*** Opening Provided information ***
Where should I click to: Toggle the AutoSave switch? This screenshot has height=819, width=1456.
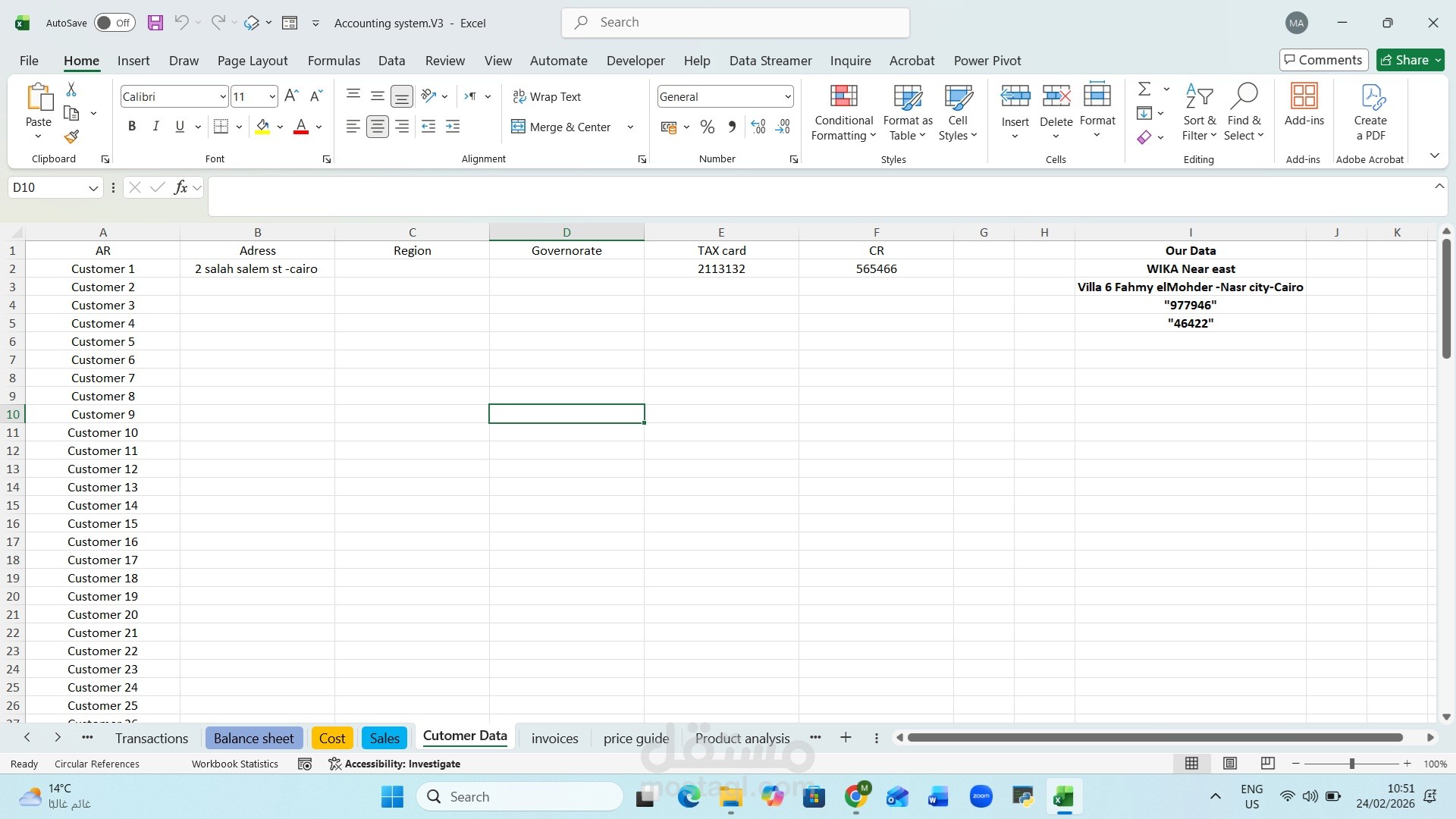click(115, 23)
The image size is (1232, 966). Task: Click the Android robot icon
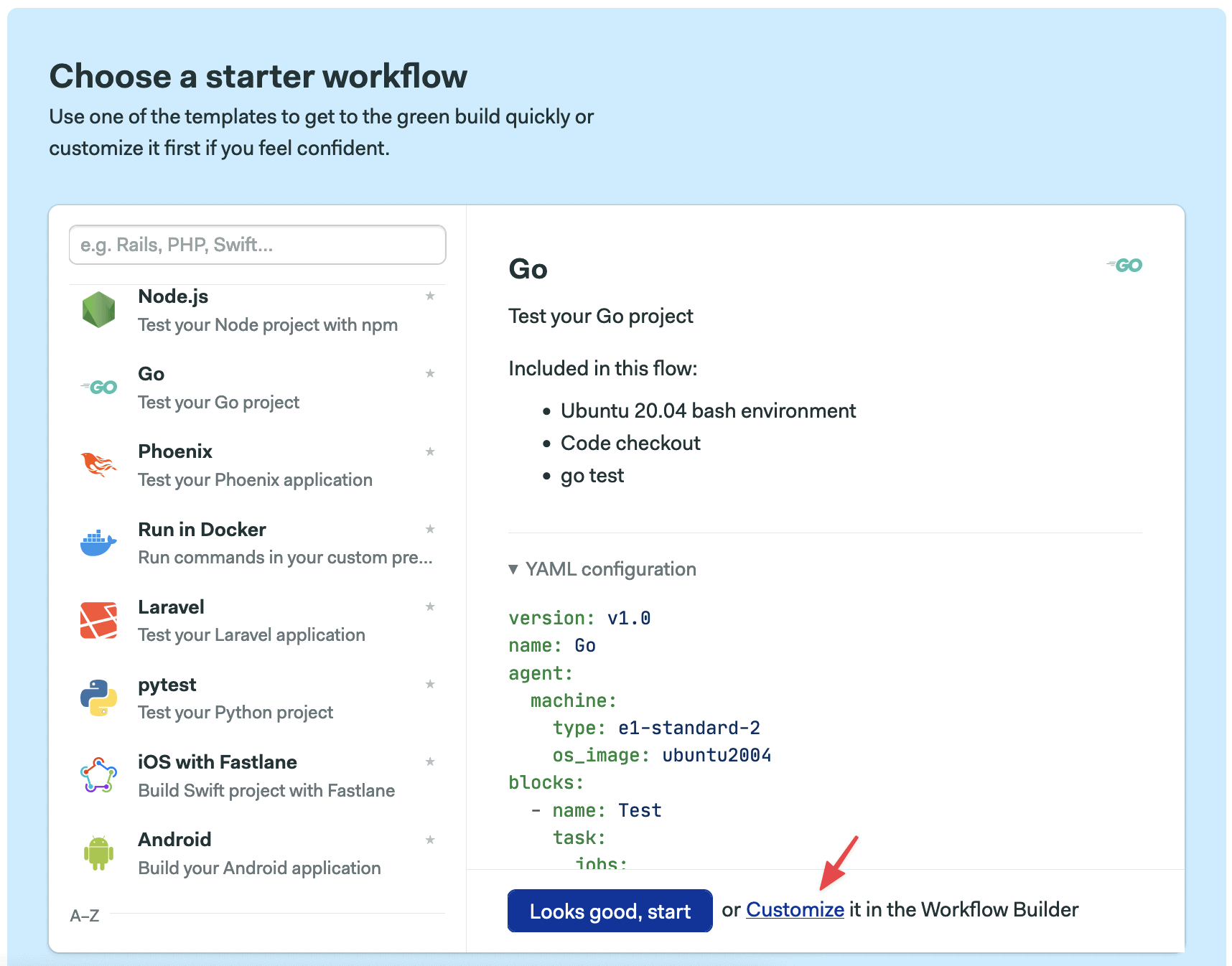pyautogui.click(x=98, y=853)
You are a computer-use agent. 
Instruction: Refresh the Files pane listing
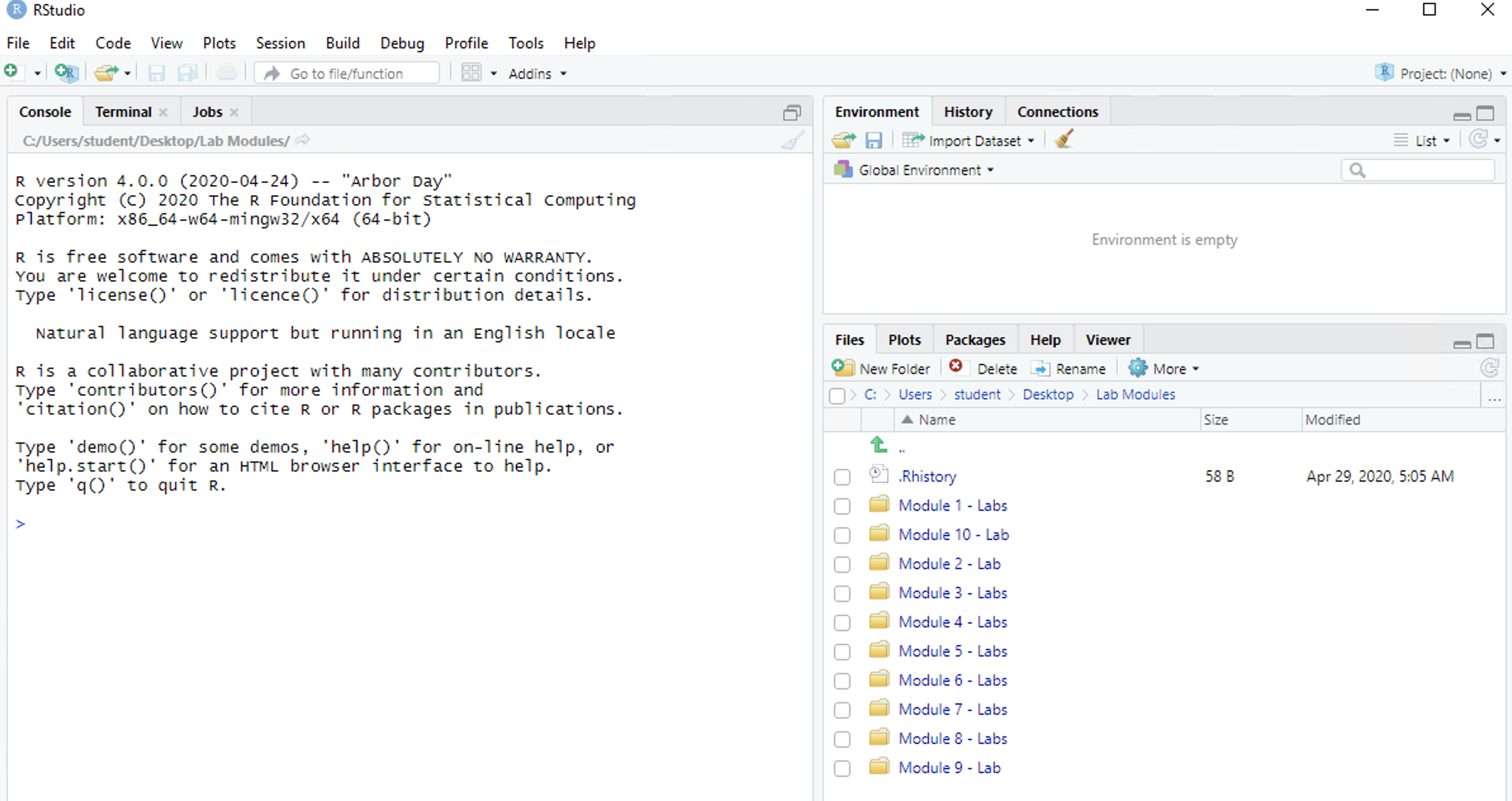coord(1489,368)
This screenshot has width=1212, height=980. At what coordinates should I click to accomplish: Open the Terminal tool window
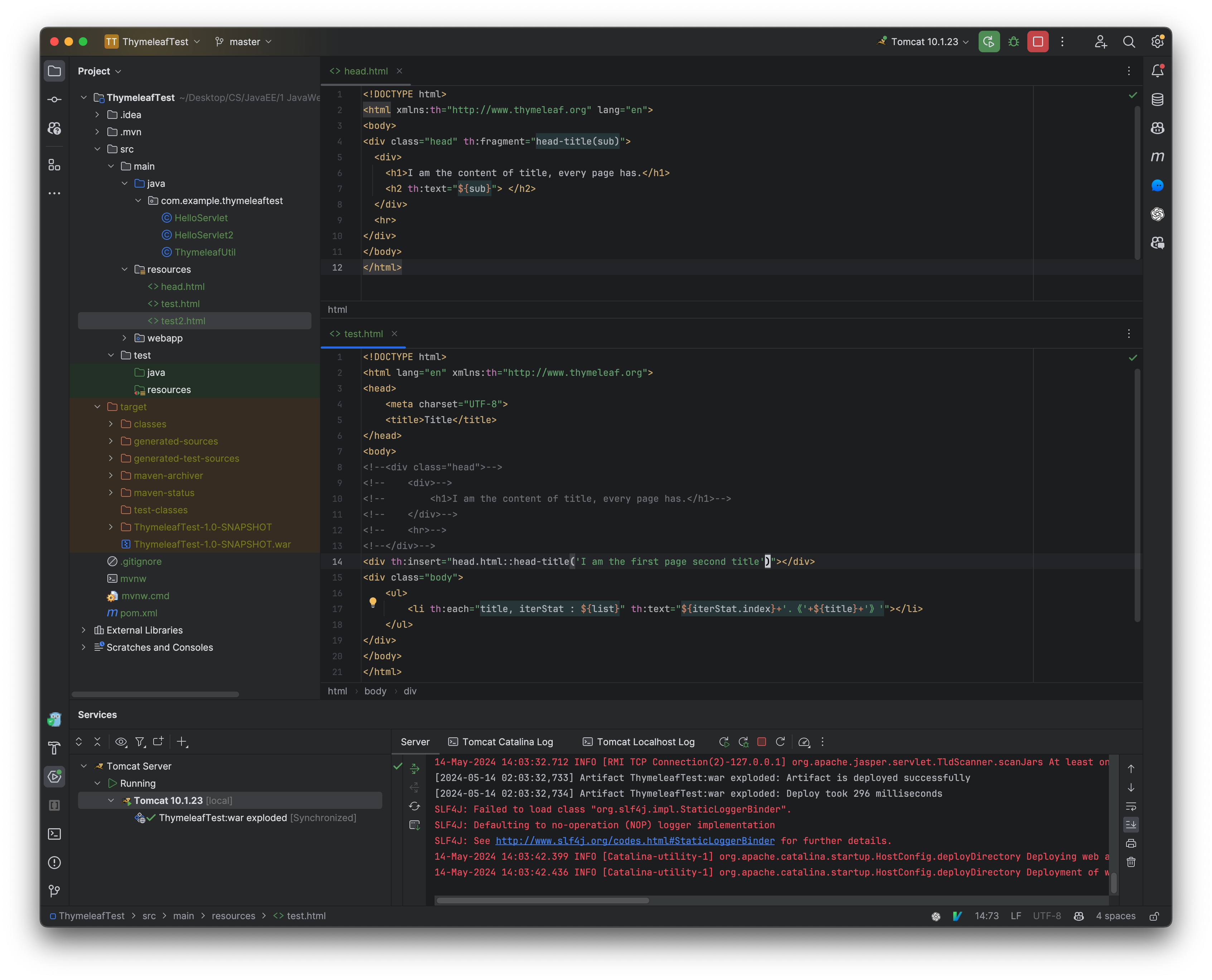click(54, 834)
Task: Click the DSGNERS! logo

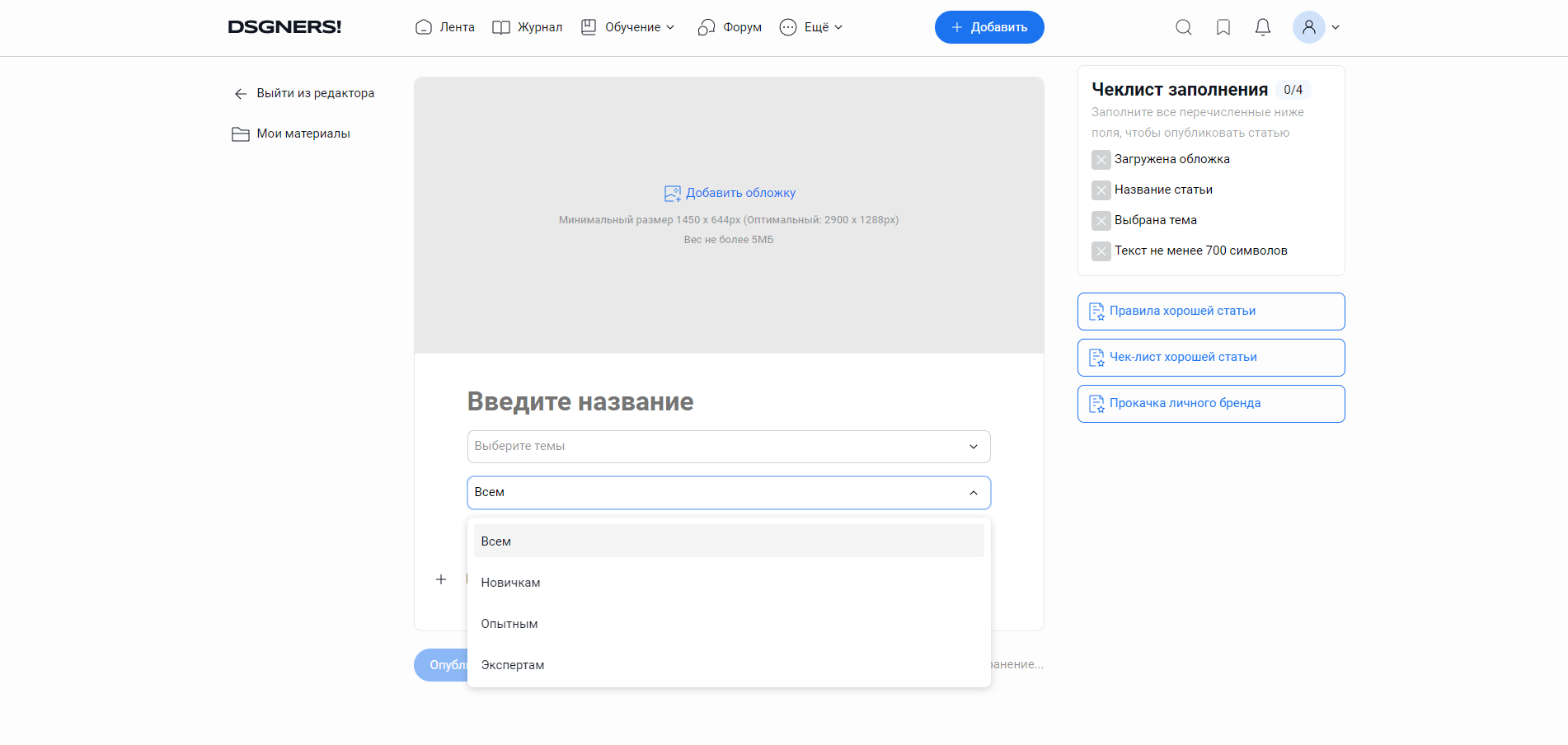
*** Closing Provided information ***
*Brief:*
The required output is every line of the data above, set down exactly and stripped of pictures.

*Your solution:*
Where should I click to: Toggle the AutoSave switch? This screenshot has height=819, width=1456.
click(115, 23)
The image size is (1232, 966). Task: Click the Android robot icon
pyautogui.click(x=98, y=853)
You are a computer-use agent. 
Instruction: Refresh the Files pane listing
coord(1489,368)
This screenshot has width=1212, height=980. At what coordinates should I click to accomplish: Open the Terminal tool window
click(54, 834)
Task: Click the DSGNERS! logo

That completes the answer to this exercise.